The first transaction set includes transaction identifiers of nine transactions, the nine transactions are transactions that occur before the first transaction, and the transaction identifiers of the nine transactions are transaction identifiers “1”, “2”, “3”, “4”, “5”, “6”, “7”, “8”, and “9”.

Operation 303: Send the first logical log file to the disaster recovery site, where the first logical log file is used to indicate the disaster recovery site to update the at least one piece of first data in the first disaster recovery data set included in the disaster recovery database to the at least one piece of second data.

Because a distance between the primary site and the disaster recovery site is long, it may take a long time to send the first logical log file completely to the disaster recovery site after the first logical log file is generated.

For example, after the first logical log file is generated, it may take two to three seconds to send the first logical log file completely to the disaster recovery site, or it may take more than three seconds to send the first logical log file completely to the disaster recovery site after the first logical log file is generated.

In some embodiments, the first protection file is sent to the protection site, for the protection site to receive the first protection file and store the first protection file.

In some embodiments, when storage duration of the first protection file reaches a duration threshold, the first protection file is deleted from the protection site. Alternatively, a protection file stored in the protection site is periodically deleted.

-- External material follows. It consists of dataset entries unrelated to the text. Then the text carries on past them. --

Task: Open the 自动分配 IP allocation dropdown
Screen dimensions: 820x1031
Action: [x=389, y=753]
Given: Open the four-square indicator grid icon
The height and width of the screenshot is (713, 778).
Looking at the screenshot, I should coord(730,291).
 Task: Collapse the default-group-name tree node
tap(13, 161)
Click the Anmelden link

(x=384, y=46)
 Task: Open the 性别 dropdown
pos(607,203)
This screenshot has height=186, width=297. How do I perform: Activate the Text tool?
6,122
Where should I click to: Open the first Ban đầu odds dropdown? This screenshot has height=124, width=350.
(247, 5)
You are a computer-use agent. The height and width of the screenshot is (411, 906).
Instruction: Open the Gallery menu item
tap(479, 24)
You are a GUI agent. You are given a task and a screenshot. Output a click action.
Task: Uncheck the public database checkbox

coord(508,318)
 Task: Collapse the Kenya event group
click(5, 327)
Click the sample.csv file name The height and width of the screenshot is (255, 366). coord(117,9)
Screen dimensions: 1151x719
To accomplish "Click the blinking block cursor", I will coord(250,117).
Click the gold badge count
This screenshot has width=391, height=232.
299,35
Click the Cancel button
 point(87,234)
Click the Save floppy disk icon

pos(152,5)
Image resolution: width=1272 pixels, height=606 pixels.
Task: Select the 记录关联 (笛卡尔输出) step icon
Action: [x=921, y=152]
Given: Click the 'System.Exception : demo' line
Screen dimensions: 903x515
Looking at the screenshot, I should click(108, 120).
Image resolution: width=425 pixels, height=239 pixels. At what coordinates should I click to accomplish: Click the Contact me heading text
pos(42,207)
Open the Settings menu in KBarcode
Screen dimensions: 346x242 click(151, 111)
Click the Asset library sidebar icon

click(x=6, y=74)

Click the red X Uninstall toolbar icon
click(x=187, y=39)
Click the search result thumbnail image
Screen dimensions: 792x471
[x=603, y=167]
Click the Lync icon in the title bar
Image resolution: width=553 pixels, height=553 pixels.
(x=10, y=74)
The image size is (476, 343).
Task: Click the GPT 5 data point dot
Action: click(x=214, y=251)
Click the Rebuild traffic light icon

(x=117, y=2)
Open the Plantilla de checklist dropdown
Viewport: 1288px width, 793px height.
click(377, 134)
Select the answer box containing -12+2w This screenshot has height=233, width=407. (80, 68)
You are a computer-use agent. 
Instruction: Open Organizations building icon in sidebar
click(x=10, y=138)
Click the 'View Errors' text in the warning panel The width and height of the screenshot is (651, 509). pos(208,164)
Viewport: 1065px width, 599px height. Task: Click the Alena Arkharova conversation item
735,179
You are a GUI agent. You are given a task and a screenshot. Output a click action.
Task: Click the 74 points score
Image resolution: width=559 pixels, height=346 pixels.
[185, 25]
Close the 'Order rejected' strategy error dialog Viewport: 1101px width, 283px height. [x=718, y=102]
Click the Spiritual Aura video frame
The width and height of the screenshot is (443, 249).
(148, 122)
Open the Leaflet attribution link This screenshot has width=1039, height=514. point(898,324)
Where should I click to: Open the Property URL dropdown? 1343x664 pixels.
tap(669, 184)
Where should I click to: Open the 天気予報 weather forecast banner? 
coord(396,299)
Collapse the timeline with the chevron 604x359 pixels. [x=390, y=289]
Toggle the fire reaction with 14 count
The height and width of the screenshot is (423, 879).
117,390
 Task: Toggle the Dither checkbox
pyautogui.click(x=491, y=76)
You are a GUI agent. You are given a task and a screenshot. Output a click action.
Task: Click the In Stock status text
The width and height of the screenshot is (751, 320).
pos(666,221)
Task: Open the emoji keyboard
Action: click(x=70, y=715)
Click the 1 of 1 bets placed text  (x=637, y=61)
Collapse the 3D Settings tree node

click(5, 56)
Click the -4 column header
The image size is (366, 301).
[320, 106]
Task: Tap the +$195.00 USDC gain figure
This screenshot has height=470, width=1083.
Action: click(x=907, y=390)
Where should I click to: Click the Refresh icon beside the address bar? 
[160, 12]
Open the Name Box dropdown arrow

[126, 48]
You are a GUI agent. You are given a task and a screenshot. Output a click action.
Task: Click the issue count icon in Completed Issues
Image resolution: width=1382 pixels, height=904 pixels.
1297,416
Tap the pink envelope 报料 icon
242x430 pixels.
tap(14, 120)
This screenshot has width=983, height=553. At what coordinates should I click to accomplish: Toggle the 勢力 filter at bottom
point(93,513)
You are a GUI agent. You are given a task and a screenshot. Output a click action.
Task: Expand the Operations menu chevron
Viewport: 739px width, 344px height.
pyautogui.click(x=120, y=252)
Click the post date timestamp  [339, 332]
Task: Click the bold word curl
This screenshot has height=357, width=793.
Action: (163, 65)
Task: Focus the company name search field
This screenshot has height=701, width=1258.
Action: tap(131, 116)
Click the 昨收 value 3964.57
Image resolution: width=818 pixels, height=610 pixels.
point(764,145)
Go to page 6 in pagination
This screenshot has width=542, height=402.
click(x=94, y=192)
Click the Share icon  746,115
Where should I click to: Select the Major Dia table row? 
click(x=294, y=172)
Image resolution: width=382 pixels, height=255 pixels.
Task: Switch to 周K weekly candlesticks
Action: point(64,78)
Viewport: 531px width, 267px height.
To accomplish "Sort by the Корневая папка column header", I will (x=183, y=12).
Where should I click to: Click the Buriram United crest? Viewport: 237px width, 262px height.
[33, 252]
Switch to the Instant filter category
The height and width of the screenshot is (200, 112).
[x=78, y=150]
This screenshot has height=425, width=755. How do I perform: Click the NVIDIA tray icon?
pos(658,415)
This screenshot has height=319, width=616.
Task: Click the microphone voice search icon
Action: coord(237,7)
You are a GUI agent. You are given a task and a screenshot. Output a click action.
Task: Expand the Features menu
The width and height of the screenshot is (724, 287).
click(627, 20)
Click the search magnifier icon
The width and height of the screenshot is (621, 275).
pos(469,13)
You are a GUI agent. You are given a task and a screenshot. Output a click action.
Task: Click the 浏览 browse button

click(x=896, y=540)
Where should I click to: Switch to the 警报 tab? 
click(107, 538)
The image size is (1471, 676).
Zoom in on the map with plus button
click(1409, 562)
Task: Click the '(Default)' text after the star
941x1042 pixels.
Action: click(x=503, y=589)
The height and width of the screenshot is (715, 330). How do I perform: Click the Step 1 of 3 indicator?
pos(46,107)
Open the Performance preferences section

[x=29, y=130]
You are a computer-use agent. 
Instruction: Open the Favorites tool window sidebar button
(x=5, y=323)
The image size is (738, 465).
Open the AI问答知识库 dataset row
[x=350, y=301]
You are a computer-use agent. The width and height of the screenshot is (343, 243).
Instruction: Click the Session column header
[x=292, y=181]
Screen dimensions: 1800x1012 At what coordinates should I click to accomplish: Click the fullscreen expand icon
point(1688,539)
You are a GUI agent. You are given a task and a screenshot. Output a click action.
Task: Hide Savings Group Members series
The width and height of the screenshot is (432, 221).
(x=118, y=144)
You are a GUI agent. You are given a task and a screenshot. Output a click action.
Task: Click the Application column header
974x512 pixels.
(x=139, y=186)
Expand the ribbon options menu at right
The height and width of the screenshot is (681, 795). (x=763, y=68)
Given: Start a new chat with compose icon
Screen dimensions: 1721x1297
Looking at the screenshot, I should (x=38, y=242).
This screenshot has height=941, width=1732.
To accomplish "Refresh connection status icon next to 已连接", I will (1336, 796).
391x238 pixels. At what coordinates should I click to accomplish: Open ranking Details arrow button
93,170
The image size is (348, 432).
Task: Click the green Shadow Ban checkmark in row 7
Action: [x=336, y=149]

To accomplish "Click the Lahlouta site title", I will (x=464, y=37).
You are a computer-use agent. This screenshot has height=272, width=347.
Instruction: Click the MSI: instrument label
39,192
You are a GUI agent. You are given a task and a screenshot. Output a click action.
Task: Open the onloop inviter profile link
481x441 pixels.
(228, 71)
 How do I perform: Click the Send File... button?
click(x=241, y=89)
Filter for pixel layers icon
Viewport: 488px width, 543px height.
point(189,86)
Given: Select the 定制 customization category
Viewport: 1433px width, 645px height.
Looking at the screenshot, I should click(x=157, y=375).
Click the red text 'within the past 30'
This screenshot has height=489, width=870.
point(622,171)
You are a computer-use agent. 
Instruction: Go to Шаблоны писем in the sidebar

Because a transmission delay between the primary site and the protection site is less than a delay threshold, the first protection file may be sent to the protection site in a very short time after the first protection file is generated. For example, the first protection file may be sent to the protection site within one millisecond or several milliseconds after the first protection file is generated.

In some embodiments, another row of data in the primary database may be further modified. For ease of description, the another row of data in the primary database is referred to as a second primary data set. The second primary data set includes multiple pieces of third data. The disaster recovery database includes a second disaster recovery data set that is the same as the second primary data set.

In other words, the first primary data set is a row of data in the primary database. That is, a row of data in the primary database is referred to as the first primary data set, the first primary data set includes multiple pieces of data, and the multiple pieces of data belong to different columns.

The first disaster recovery data set is a row of data that is in the disaster recovery database and that is the same as the first primary data set. That is, a row of data that is in the disaster recovery database and that is the same as the first primary data set is referred to as the first disaster recovery data set, the first disaster recovery data set includes multiple pieces of data, and the multiple pieces of data belong to different columns.

The second primary data set is another row of data in the primary database. That is, another row of data in the primary database is referred to as the second primary data set, the second primary data set also includes multiple pieces of data, and the multiple pieces of data belong to different columns.

The second disaster recovery data set is another row of data that is in the disaster recovery database and that is the same as the second primary data set. That is, another row of data that is in the disaster recovery database and that is the same as the second primary data set is referred to as the second disaster recovery data set, the second disaster recovery data set also includes multiple pieces of data, and the multiple pieces of data belong to different columns.

When a request used to request to modify at least one piece of third data in the second primary data set into at least one piece of fourth data is received, a second transaction is generated, where the second transaction is a next transaction of the first transaction, a transaction identifier of the second transaction is obtained through addition based on the transaction identifier of the first transaction, and the at least one piece of third data in the second primary data set in the primary database modified into the at least one piece of fourth data based on the second transaction.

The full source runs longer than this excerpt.